[Collection entries]
— start —

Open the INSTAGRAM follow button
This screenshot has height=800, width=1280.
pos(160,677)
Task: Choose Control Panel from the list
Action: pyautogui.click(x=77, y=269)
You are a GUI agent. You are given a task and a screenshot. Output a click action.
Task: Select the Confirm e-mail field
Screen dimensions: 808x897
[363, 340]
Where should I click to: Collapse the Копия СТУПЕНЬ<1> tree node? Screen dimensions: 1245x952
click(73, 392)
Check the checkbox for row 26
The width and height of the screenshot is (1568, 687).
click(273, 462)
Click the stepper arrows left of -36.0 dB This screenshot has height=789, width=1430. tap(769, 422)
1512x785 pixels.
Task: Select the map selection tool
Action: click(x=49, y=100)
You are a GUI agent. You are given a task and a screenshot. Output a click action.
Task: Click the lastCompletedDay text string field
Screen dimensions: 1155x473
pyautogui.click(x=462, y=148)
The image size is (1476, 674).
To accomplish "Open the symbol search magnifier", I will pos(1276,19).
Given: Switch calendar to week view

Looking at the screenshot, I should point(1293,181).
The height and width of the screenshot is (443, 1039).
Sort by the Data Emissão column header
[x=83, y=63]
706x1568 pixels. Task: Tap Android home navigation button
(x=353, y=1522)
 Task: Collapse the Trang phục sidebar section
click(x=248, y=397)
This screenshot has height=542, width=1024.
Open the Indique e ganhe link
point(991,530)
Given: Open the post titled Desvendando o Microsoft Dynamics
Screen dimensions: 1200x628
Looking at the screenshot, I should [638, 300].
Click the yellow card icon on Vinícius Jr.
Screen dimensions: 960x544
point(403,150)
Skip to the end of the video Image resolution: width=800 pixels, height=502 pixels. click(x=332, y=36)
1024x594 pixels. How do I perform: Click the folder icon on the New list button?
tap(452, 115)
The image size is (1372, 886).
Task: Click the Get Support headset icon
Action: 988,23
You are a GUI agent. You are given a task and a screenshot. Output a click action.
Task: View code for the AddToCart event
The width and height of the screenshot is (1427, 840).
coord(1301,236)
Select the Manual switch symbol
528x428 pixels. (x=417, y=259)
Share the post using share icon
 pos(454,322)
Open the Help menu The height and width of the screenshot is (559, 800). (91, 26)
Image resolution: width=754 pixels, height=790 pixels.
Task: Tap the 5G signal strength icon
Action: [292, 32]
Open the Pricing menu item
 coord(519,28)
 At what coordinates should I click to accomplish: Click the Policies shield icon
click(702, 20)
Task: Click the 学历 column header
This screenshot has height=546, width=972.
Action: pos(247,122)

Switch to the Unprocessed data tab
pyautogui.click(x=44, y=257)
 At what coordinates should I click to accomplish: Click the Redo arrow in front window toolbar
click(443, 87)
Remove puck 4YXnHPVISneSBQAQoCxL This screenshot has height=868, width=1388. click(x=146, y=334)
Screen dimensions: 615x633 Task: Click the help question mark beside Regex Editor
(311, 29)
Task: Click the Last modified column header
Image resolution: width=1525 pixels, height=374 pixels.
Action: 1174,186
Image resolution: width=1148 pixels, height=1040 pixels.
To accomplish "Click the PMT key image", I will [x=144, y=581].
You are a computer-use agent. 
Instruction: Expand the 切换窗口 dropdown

— end —

• WHAT YOU SHOULD DO
Render every line of the records above as a JSON list of strings, one string per line, leaving out blank lines.

• RESPONSE FOR THIS EXERCISE
[
  "Open the INSTAGRAM follow button",
  "This screenshot has height=800, width=1280.",
  "pos(160,677)",
  "Task: Choose Control Panel from the list",
  "Action: pyautogui.click(x=77, y=269)",
  "You are a GUI agent. You are given a task and a screenshot. Output a click action.",
  "Task: Select the Confirm e-mail field",
  "Screen dimensions: 808x897",
  "[363, 340]",
  "Where should I click to: Collapse the Копия СТУПЕНЬ<1> tree node? Screen dimensions: 1245x952",
  "click(73, 392)",
  "Check the checkbox for row 26",
  "The width and height of the screenshot is (1568, 687).",
  "click(273, 462)",
  "Click the stepper arrows left of -36.0 dB This screenshot has height=789, width=1430. tap(769, 422)",
  "1512x785 pixels.",
  "Task: Select the map selection tool",
  "Action: click(x=49, y=100)",
  "You are a GUI agent. You are given a task and a screenshot. Output a click action.",
  "Task: Click the lastCompletedDay text string field",
  "Screen dimensions: 1155x473",
  "pyautogui.click(x=462, y=148)",
  "The image size is (1476, 674).",
  "To accomplish \"Open the symbol search magnifier\", I will pos(1276,19).",
  "Given: Switch calendar to week view",
  "Looking at the screenshot, I should point(1293,181).",
  "The height and width of the screenshot is (443, 1039).",
  "Sort by the Data Emissão column header",
  "[x=83, y=63]",
  "706x1568 pixels. Task: Tap Android home navigation button",
  "(x=353, y=1522)",
  " Task: Collapse the Trang phục sidebar section",
  "click(x=248, y=397)",
  "This screenshot has height=542, width=1024.",
  "Open the Indique e ganhe link",
  "point(991,530)",
  "Given: Open the post titled Desvendando o Microsoft Dynamics",
  "Screen dimensions: 1200x628",
  "Looking at the screenshot, I should [638, 300].",
  "Click the yellow card icon on Vinícius Jr.",
  "Screen dimensions: 960x544",
  "point(403,150)",
  "Skip to the end of the video Image resolution: width=800 pixels, height=502 pixels. click(x=332, y=36)",
  "1024x594 pixels. How do I perform: Click the folder icon on the New list button?",
  "tap(452, 115)",
  "The image size is (1372, 886).",
  "Task: Click the Get Support headset icon",
  "Action: 988,23",
  "You are a GUI agent. You are given a task and a screenshot. Output a click action.",
  "Task: View code for the AddToCart event",
  "The width and height of the screenshot is (1427, 840).",
  "coord(1301,236)",
  "Select the Manual switch symbol",
  "528x428 pixels. (x=417, y=259)",
  "Share the post using share icon",
  " pos(454,322)",
  "Open the Help menu The height and width of the screenshot is (559, 800). (91, 26)",
  "Image resolution: width=754 pixels, height=790 pixels.",
  "Task: Tap the 5G signal strength icon",
  "Action: [292, 32]",
  "Open the Pricing menu item",
  " coord(519,28)",
  " At what coordinates should I click to accomplish: Click the Policies shield icon",
  "click(702, 20)",
  "Task: Click the 学历 column header",
  "This screenshot has height=546, width=972.",
  "Action: pos(247,122)",
  "Switch to the Unprocessed data tab",
  "pyautogui.click(x=44, y=257)",
  " At what coordinates should I click to accomplish: Click the Redo arrow in front window toolbar",
  "click(443, 87)",
  "Remove puck 4YXnHPVISneSBQAQoCxL This screenshot has height=868, width=1388. click(x=146, y=334)",
  "Screen dimensions: 615x633 Task: Click the help question mark beside Regex Editor",
  "(311, 29)",
  "Task: Click the Last modified column header",
  "Image resolution: width=1525 pixels, height=374 pixels.",
  "Action: 1174,186",
  "Image resolution: width=1148 pixels, height=1040 pixels.",
  "To accomplish \"Click the PMT key image\", I will [x=144, y=581].",
  "You are a computer-use agent. ",
  "Instruction: Expand the 切换窗口 dropdown"
]